As a costume designer and illustrator, Shane Ballard says his life “revolves around clothes.” When he isn’t working on concepts for theater, film, or television—including NBC’s The Wiz Live! (winner of the 2016 Emmy Award for outstanding costume design); the musical Ain’t Too Proud: The Life and Times of The Temptations, which premiered at Berkeley Repertory Theatre in August 2017; and the 2017 HBO film The Immortal Life of Henrietta Lacks—the Brooklyn resident is researching his next project at the galleries and museums in his neighborhood. Here, Ballard talks fashion inspiration, innovative designers, and the importance of a well-cut suit.
What piece of clothing is particularly meaningful to you?
A jacket I owned that I customized to use as a costume for an off-Broadway rock musical called One Day. The character it was made for was a rebellious risk taker with a slightly punk-rock aesthetic. I took inspiration from some favorite punk fashion designers, Vivienne Westwood and Stephen Sprouse, to create it. It’s a simple oversized black blazer with strong shoulders. I attached a black vest to the outside of the jacket, as well as some custom-made patches, safety pins, and metal studs. It’s a very strong look and sometimes I actually wear it to events. It always draws a lot of attention.

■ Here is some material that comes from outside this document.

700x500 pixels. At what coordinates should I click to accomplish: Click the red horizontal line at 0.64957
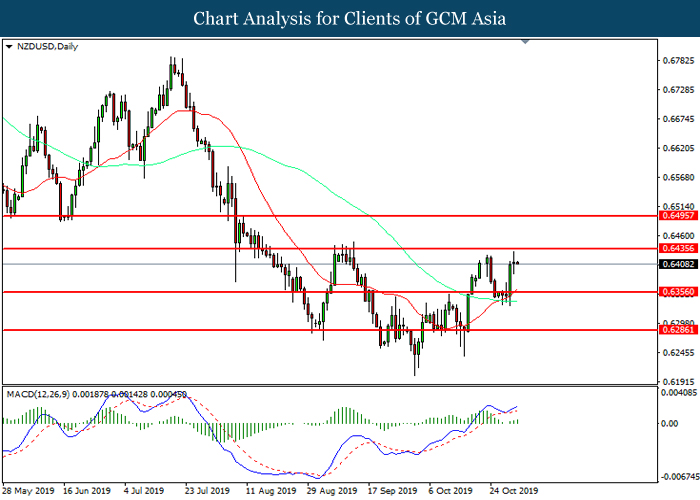click(330, 216)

What current fashion trend do you hate?
Men wearing tailored suit pants that are very tight and very short. It’s so strange to see a well-dressed man in a great suit who looks chic from the waist up, but from the waist down looks like he’s wearing a child’s pants. If I were them I’d be afraid to make any sudden moves and tear a seam open.
If you had unlimited funds, which designers’ clothing would you buy?
Haider Ackermann, Dries Van Noten, and Yohji Yamamoto. They aren’t popular, mainstream designers here in America and may not be familiar to many people, but they make interesting, timeless clothing with an edge for men.
Describe your fashion style in three words.
Eclectic, unconventional, and edgy. Sometimes I’m influenced by trends, but I tend to mix things up and not stick to one particular style. As an African-American designer, my culture has greatly informed my style. The men in my family put great importance on style and grooming. For them, dressing was an art form, and I continue in that tradition. Accessories, hats, and jewelry aren’t things I shy away from. I believe in putting together a complete look, from head to toe.
Where do you look for fashion inspiration, whether for your professional or personal life?
I find inspiration from life. I’ve heard debates about the differences between costume design and fashion design. For me, one informs the other and vice-versa. The main difference is the end use—but the creative processes for both can often be quite similar in terms of research and searching for inspiration. For me, inspiration comes from being fascinated by people, their stories, and how they choose to express themselves through clothing. The streets of New York are a theatrical stage of sorts, an everyday fashion runway where I find inspiration simply from being engaged with the world around me.